TEXT PROVIDED
-------

Utilizing OIDC Endpoints with Descope

If you have deployed your own OIDC client, Descope can become your IdP. OpenID Connect (OIDC) operates over OAuth 2.0, using endpoints for different parts of the authentication and authorization processes. Understanding these endpoints and how to leverage them is key to integrating OIDC authentication.

Available OIDC Endpoints

Descope's OIDC offers the following primary endpoints:

  • Authorization Endpoint: This endpoint initiates the authorization flow leading to the return of an id_token and an access_token. The endpoint for this service is: https://api.descope.com/oauth2/v1/authorize
  • Token Endpoint: Once you have an authorization code from the Authorization Endpoint, you can request tokens from this endpoint. Access it at: https://api.descope.com/oauth2/v1/token
  • UserInfo Endpoint: After you've obtained an access_token, you can retrieve detailed information about the authenticated user from this endpoint. Find it at: https://api.descope.com/oauth2/v1/userinfo
  • JWKS URI: Endpoint containing the JSON Web Key Set, which is a set of keys containing the public key used to verify any JSON Web Token (JWT) issued by the authorization server. Access it at: https://api.descope.com/__ProjectID__/.well-known/jwks.json
  • End Session Endpoint: Used to end the user's session. The endpoint for this service is: https://api.descope.com/oauth2/v1/logout
  • Revocation Endpoint: This is where you can revoke tokens. Visit: https://api.descope.com/oauth2/v1/revoke

Configuring Descope with OIDC using Endpoints

OpenID Connect (OIDC) allows you to authenticate users via an external Identity Provider. Below, we'll guide you on how to use the provided OIDC endpoints to integrate Descope and OIDC.

-------

LISTED ENTRIES
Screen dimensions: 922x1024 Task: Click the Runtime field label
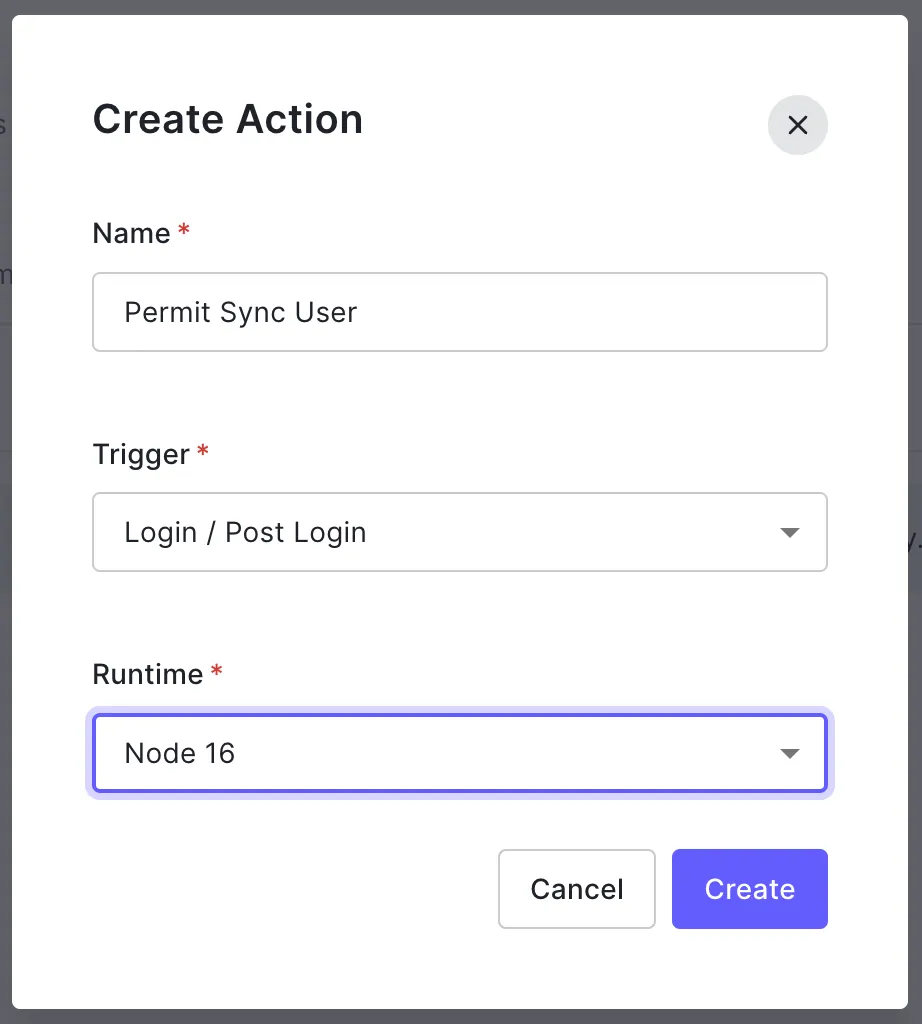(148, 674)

-------

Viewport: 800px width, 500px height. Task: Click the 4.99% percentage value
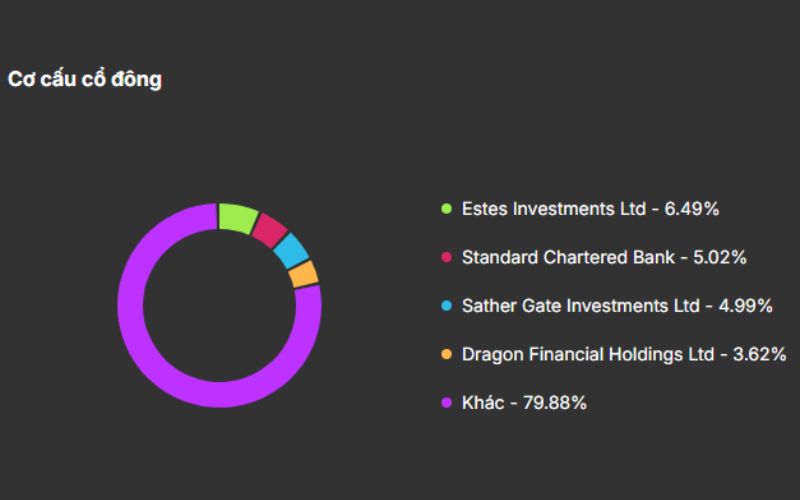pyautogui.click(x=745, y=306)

-------

Translate this sentence from the page on Descope's OIDC endpoints into Spanish: "Understanding these endpoints and how to leverage them is key to integrating OIDC authentication."

WRITTEN RESPONSE
Comprender estos puntos de conexión y cómo aprovecharlos es clave para integrar la autenticación OIDC.